Your SAP Data Is Already Real-Time — You Just Need to Stop Caching It

May 22, 2026 · 8 min read

Co-Founder & CEO

Picture a forecasting team at an industrial-controls Mittelstand. Their job for the next quarter: launch an AI-driven inventory and demand-forecasting tool that the operations team will actually trust enough to act on. They have the model. They have the GPUs. They cannot ship.

The reason: their nightly ETL job runs at 02:00 and finishes around 04:00, by which point the model trains on data that's already half a day old. By the time the forecast reaches the procurement system at 08:00, it's reasoning about a world that existed fourteen hours ago. When the CFO asks why the model recommended ordering more of an item that just sold out at lunchtime, nobody has a good answer — because the data the model saw never knew the lunchtime existed.

The fix isn't a better ETL. The fix is removing the ETL.

Data flowing out of SAP into a DuckDB-native AI stack

Why "real-time" usually means "20 minutes ago"

The default SAP analytics architecture is three boxes: SAP, a warehouse, a BI layer on top of the warehouse.
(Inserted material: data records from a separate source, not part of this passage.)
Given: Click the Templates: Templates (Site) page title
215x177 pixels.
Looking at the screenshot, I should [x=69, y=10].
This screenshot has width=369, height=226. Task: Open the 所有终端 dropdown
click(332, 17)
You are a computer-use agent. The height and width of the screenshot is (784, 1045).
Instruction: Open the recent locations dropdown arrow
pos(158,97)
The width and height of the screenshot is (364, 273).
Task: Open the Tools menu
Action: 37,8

Each box exists because someone, at some point, decided the next box couldn't talk to the previous one directly. That assumption was true in 2008. It's been getting less true every year since DuckDB shipped.

When you actually trace the latency, the SAP system isn't the slow part. RFC reads on a healthy ECC system come back in seconds. ODP delta extracts on a properly subscribed data source return whatever changed since the last cursor position, often in under a minute. The latency lives in the middle box — the warehouse you assumed you needed because everyone else has one.
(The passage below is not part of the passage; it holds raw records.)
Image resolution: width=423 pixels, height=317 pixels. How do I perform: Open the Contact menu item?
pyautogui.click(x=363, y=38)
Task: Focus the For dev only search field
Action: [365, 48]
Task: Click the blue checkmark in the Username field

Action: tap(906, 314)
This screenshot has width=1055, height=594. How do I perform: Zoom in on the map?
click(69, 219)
What if you didn't have one? What if your AI agents and your forecasting models queried SAP through a thin SQL layer that fans out to RFC, ODP, Datasphere, and Business Central — and only materialized when it actually helped? That's the stack we built ERPL for.
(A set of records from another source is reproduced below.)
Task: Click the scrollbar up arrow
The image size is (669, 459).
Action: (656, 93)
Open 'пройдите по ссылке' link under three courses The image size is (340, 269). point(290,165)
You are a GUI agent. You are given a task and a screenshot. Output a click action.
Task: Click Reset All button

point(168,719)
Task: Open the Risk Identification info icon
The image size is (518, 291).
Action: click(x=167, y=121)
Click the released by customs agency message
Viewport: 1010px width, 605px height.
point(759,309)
Real-time SAP data architecture: ERPL and ERPL-Web stream into DuckDB, anofox-tabular gates the stream

Layer 1: ERPL pulls SAP ECC / S/4HANA live

The starting point is a DuckDB secret. ERPL stores SAP credentials the same way DuckDB stores S3 or Postgres credentials — once, declaratively, with the connection metadata attached. From then on, every ERPL function uses the secret implicitly.

INSTALL 'erpl' FROM 'http://get.erpl.io';
LOAD 'erpl';

CREATE SECRET sap (
  TYPE sap_rfc,
  ASHOST 'sap-prod.example.com',
  SYSNR  '00',
  CLIENT '100',
  USER   'erpl_reader',
  PASSWD 'redacted',
  LANG   'EN'
);

PRAGMA sap_rfc_ping;

PRAGMA sap_rfc_ping raises immediately if anything is misconfigured, so the credentials check is one statement, not a 200-line connection class.

With the secret in place, you read SAP tables as if they were DuckDB tables — including pushdown for WHERE and column selection. The forecasting team needs recent sales-order headers (VBAK) for one of their sales organizations. ERPL's sap_read_table has predicate pushdown enabled, so a regular SQL WHERE clause is pushed all the way down into the RFC call. You don't write a special filter parameter; you write SQL:

SELECT VBELN, ERDAT, KUNNR, NETWR, WAERK
FROM sap_read_table('VBAK', MAX_ROWS => 5000)
WHERE ERDAT >= DATE '2026-05-01'
  AND VKORG = '1000';

That executes in seconds against a live ECC instance. The MAX_ROWS is a guardrail; pushdown narrows the read further. For column-heavy tables you can also pass COLUMNS => ['VBELN', 'ERDAT', 'KUNNR'] and let RFC drop the rest before bytes leave SAP.

For incremental loads, RFC is the wrong tool — that's what ODP is for. ODP cursors are server-side state: SAP remembers what you've already seen per subscriber. The first call to sap_odp_read_full for a given (context, data source) returns a FULL snapshot and opens the cursor. Every subsequent call returns only the DELTA since the last position. There is no per-call mode flag and no manual cursor management — the server tracks it.

-- First call: SAP returns the full snapshot and opens the cursor.
-- Every subsequent call: only the delta since the last position.
SELECT *
FROM sap_odp_read_full('BW', 'VBAK$F', threads => 4);

Run that on a cron every few minutes and you have a continuously-fresh sales-order stream landing directly in DuckDB, with zero ETL code between SAP and your model.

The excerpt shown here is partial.